Из приведенных документов следует, что Украинцев был не просто охранником, он входил в состав руководства областного Совета депутатов.
Из газет за 1918 г. ("Уральская жизнь" за 2 июня 1918 г.) известно, что Украинцев занимал в Совдепе должность начальника резерва Красной Армии. Входил в состав Революционного штаба, созданного для борьбы против чехословацкого мятежа 29 мая 1918 года, вместе с Белобородовым, Го-лощекиным, Анучиным и Чуцкаевым. Он был одним из трех людей, чьи фамилии Николай Александрович упоминает в своем дневнике, наряду с Авдеевым и Юровским.
Первое свое впечатление от нового места жительства Николай Александрович изложил в дневнике:
"17 апреля. Вторник.
…Дом хороший, чистый. Нам были отведены четыре большие комнаты: спальня угловая, уборная, рядом столовая с окнами в садик и с видом на низменную часть города, и, наконец, просторная зала с аркою без дверей. Долго не могли раскладывать своих вещей, так как комиссар, комендант и караульный офицер все не успевали приступить к разбору сундуков. А осмотр потом был подобный таможенному, такой строгий, вплоть до последнего пузырька походной аптечки Алике. Это меня взорвало, и я резко высказал свое мнение комиссару. К 9 час. наконец устроились. Обедали в 472 из гостиницы, а после приборки закусили с чаем.
Разместились следующим образом: Алике, Мария и я втроем в спальне, уборная общая, в столовой - Н. Демидова, в зале - Боткин, Чемодуров и Седнев.

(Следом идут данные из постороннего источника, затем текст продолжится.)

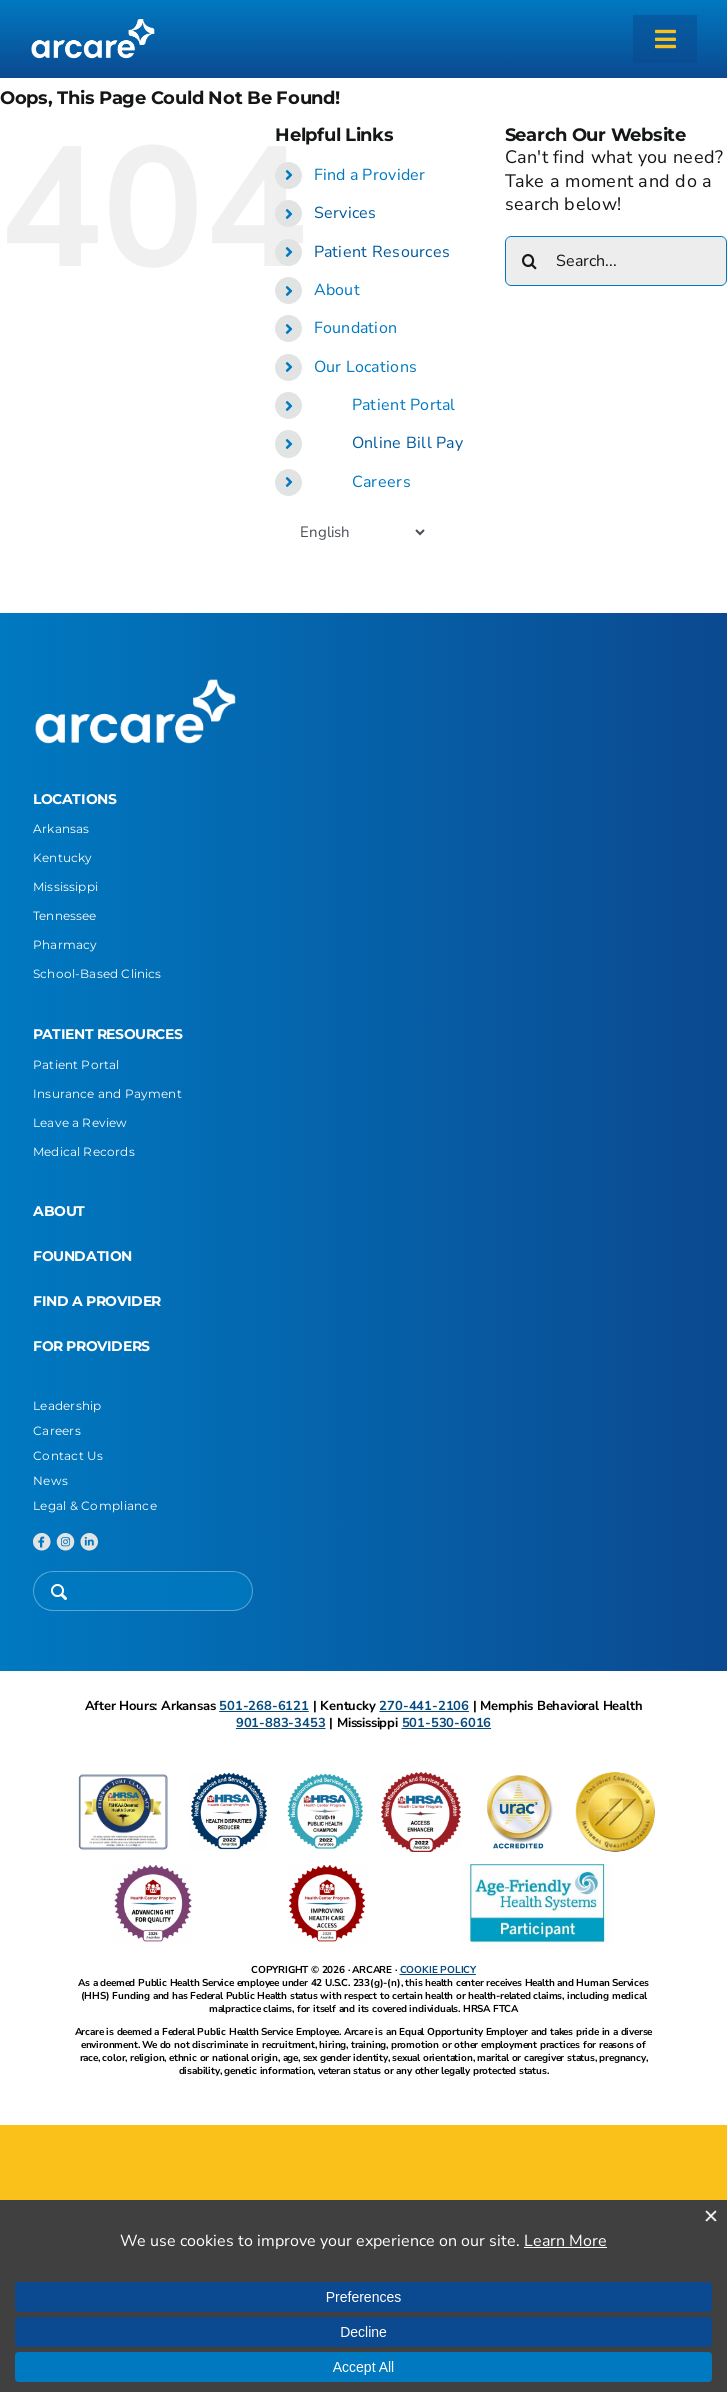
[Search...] (616, 261)
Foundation (356, 328)
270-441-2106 (424, 1706)
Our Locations (366, 367)
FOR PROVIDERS (91, 1346)
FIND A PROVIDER (97, 1301)
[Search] (530, 261)
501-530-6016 (447, 1723)
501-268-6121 (264, 1706)
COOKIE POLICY (438, 1970)
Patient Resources (382, 252)
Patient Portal (404, 405)
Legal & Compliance (95, 1505)
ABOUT (59, 1211)
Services (345, 213)
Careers (381, 482)
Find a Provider (370, 175)
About (337, 290)
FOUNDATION (82, 1256)
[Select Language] (362, 532)
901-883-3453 (281, 1723)
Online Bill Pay (407, 443)
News (50, 1480)
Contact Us (68, 1455)
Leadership (67, 1405)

Около подъезда комната кар. офицера. Караул помещался в двух комнатах около столовой. Чтобы идти в ванную или WC, нужно было проходить мимо часового у дверей кар. помещения. Вокруг дома построен очень высокий дощатый забор в двух саженях от окон; там стояла цепь часовых, в садике тоже".
Относительно удобств Александра Федоровна в своем дневнике добавила: "… (канализация не работает)… Потом принесли остальным постели, а для нас нашли таз."